- Born: Aleisha Rose Groth 11 September 1988 (age 37) Brisbane
- Occupations: Dancer; actress;
- Years active: 2007–present

= Aleisha Rose =

Australian actress

Aleisha Rose Groth (born 11 September 1988) is an Australian actress. She gained recognition for her portrayal of Tina, the dancing doll, in the TV show Toybox. Additionally, she appeared in the 2015 Jesse O'Brien film, Arrowhead.

== Career ==
During her early years, Rose received training in ballet and musical theatre. She began her career at the Walt Disney Company as a dancer and later pursued acting. In 2011, she was accepted into the National Institution of Dramatic Art, an Australian acting school.
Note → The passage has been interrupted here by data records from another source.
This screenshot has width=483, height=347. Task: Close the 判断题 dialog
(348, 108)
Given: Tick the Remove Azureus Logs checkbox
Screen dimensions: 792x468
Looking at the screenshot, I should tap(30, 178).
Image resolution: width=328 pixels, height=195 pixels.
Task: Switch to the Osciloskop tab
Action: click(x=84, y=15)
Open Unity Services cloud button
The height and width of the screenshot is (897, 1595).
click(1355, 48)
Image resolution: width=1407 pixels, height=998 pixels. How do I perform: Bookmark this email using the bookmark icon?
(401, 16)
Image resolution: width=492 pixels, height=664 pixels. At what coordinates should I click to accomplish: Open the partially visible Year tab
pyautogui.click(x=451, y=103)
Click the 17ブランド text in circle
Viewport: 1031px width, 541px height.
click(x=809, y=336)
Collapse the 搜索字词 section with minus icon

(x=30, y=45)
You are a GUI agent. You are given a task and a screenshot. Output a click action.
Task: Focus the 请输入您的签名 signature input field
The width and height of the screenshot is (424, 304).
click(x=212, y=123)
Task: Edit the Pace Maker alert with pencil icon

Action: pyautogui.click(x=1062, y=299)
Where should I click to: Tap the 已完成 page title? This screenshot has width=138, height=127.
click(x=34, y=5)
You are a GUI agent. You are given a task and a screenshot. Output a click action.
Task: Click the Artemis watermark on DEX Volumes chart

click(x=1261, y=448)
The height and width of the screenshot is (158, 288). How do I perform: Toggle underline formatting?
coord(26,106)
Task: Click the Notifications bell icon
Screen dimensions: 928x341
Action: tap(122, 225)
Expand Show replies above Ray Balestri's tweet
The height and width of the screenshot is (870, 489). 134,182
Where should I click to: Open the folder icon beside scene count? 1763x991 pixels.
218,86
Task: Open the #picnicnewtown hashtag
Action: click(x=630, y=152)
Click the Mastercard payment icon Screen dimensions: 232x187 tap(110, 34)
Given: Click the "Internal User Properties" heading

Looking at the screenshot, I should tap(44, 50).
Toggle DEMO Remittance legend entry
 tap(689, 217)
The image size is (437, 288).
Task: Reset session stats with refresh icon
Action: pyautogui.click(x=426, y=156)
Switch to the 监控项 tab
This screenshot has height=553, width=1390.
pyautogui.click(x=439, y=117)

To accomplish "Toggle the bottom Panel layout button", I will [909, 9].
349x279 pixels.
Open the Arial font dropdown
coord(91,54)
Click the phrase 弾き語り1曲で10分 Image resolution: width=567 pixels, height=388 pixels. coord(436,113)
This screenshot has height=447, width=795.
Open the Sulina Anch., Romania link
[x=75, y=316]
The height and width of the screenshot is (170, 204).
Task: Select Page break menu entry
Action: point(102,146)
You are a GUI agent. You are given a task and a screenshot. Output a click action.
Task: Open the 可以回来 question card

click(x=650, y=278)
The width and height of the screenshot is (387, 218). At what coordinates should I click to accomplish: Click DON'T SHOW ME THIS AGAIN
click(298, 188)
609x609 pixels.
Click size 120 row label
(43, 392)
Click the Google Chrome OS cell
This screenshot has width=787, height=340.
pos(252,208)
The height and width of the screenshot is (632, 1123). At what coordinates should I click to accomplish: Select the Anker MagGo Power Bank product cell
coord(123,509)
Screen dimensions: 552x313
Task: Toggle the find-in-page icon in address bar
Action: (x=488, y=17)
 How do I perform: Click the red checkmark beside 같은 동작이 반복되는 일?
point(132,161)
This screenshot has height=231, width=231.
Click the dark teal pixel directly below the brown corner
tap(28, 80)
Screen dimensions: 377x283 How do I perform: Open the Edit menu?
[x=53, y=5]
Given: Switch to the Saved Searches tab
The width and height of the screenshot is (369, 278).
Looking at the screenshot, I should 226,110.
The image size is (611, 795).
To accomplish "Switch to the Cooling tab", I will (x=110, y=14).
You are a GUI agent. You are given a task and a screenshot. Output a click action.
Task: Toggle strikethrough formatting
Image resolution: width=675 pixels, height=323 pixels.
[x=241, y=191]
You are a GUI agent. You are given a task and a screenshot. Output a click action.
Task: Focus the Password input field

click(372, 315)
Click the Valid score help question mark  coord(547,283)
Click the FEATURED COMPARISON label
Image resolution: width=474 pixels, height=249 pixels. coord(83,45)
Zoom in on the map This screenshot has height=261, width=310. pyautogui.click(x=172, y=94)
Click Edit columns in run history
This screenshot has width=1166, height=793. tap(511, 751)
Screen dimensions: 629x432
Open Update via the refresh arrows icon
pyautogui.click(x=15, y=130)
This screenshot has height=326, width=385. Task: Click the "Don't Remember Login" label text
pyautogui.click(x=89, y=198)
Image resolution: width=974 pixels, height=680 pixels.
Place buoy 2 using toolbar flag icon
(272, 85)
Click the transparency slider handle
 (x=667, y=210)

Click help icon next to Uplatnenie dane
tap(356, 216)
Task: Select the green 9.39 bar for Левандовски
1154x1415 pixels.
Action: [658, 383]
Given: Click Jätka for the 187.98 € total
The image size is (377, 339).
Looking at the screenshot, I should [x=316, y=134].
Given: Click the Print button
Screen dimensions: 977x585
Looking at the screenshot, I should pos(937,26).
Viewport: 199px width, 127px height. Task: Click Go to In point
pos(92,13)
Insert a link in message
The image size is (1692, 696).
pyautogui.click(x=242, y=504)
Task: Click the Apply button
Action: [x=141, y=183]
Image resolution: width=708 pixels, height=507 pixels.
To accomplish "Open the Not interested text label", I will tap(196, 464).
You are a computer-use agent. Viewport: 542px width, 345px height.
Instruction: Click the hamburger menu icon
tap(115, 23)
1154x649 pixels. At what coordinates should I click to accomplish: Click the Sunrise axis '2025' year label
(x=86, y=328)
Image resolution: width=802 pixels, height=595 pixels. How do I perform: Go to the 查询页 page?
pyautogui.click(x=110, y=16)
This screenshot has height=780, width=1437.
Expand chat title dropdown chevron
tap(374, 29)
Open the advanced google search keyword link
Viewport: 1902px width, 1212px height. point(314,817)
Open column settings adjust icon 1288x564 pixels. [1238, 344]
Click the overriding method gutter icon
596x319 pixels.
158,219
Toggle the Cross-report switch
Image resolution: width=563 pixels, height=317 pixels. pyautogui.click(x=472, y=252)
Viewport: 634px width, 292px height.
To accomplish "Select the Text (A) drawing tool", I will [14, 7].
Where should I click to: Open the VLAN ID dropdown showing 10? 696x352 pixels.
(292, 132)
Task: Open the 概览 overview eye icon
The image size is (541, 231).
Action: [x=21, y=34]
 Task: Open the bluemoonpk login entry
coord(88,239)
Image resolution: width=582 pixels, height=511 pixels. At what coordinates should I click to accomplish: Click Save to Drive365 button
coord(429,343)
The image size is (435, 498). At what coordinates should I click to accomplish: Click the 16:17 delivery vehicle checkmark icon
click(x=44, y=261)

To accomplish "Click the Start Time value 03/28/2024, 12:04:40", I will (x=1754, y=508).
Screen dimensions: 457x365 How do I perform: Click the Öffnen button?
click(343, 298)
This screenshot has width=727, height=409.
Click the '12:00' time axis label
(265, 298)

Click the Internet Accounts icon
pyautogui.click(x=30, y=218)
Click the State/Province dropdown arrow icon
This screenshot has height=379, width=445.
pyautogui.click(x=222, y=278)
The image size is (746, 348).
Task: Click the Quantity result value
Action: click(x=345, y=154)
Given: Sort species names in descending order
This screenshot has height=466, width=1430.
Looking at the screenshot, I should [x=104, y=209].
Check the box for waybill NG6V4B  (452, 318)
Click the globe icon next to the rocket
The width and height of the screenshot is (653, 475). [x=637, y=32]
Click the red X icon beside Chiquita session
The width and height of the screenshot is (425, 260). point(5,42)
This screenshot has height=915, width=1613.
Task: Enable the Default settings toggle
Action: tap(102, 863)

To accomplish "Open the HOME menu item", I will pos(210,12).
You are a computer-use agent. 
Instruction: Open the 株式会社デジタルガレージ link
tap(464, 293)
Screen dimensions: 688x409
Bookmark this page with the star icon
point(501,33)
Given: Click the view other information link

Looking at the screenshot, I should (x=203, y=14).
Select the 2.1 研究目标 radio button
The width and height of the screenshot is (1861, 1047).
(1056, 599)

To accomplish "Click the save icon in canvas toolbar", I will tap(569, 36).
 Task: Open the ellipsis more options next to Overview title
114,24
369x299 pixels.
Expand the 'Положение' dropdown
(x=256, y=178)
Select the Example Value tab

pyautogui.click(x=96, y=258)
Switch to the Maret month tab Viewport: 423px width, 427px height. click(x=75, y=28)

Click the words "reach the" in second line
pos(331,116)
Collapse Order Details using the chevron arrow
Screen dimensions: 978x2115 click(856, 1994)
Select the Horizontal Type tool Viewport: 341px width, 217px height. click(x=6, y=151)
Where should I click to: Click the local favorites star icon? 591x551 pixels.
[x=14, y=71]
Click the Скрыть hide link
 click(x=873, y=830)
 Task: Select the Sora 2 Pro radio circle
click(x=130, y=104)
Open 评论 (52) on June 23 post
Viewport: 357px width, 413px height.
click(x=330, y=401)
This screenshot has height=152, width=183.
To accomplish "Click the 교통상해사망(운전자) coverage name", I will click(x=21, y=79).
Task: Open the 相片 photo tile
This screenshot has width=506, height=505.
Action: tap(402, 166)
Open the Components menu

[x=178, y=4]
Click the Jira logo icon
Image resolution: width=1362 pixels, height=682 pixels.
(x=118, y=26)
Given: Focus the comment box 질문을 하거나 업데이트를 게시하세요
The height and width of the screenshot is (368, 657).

She resides in Brisbane, Queensland.

== Filmography ==

| Year | Title | Role | Notes | Ref. |
|---|---|---|---|---|
| 2007 | Kahuna | Co-Host D.G. Enterprises | Pilot |  |
| 2011 | We are walking out | Dancer/Lead Actor | Film |  |
| 2011 | Friend Request | Erika | Film |  |
| 2011 | Little balloon | The Mum | Film |  |
| 2012 | The Wolverine | Stand in 2012 | Film |  |
| 2012 | Lab Rats Challenge | Herself | TV series, presenter |  |
| 2013 | Toybox | Tina the Doll | TV series, presenter |  |
| 2014 | Arrowhead (also known as Alien Arrival) | Tarren Hollis | Film |  |
| 2016 | New Politics | Zara Anders | Short film |  |
| 2017 | "3 Old Guys (pilot)" | Ashley | Television series pilot |  |
| 2020 | Stranded Pearl | Anita | Film |  |
| 2021 | The Amazing Race Australia | Herself/Contestant | Season 5 contestant |  |

==Personal life==
In 2019, Rose married Christopher Peever DiLoreto, whom she had met in high school before graduation in 2005.